DATA UNDER STUDY =>
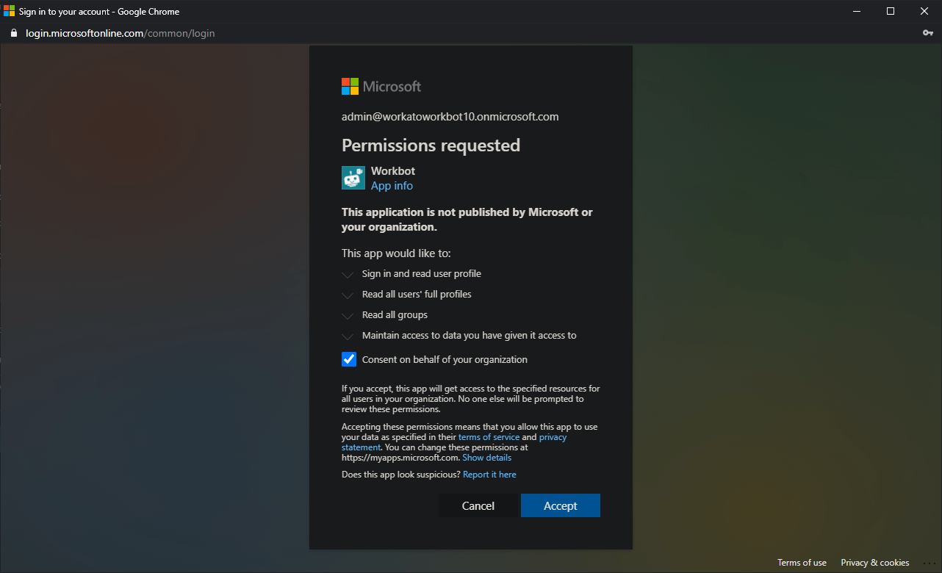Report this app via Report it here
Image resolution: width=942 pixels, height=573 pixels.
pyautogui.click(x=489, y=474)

...

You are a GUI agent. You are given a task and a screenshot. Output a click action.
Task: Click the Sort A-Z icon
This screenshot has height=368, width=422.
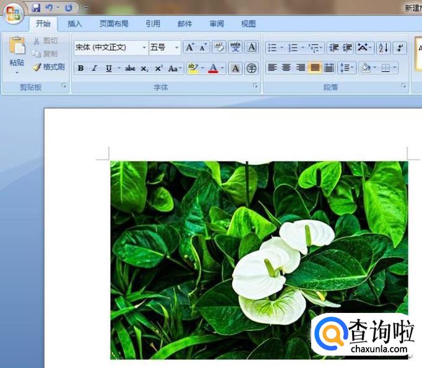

WORK REQUIRED => Your answer should consist only of the lines above between the line holding "You are a GUI" and the line holding "This screenshot has height=368, width=422.", inclusive, each transcribed exactly.

RESULT FOR THIS TASK =>
You are a GUI agent. You are given a task and a screenshot. Output a click action.
Task: Click the Sort A-Z icon
This screenshot has height=368, width=422.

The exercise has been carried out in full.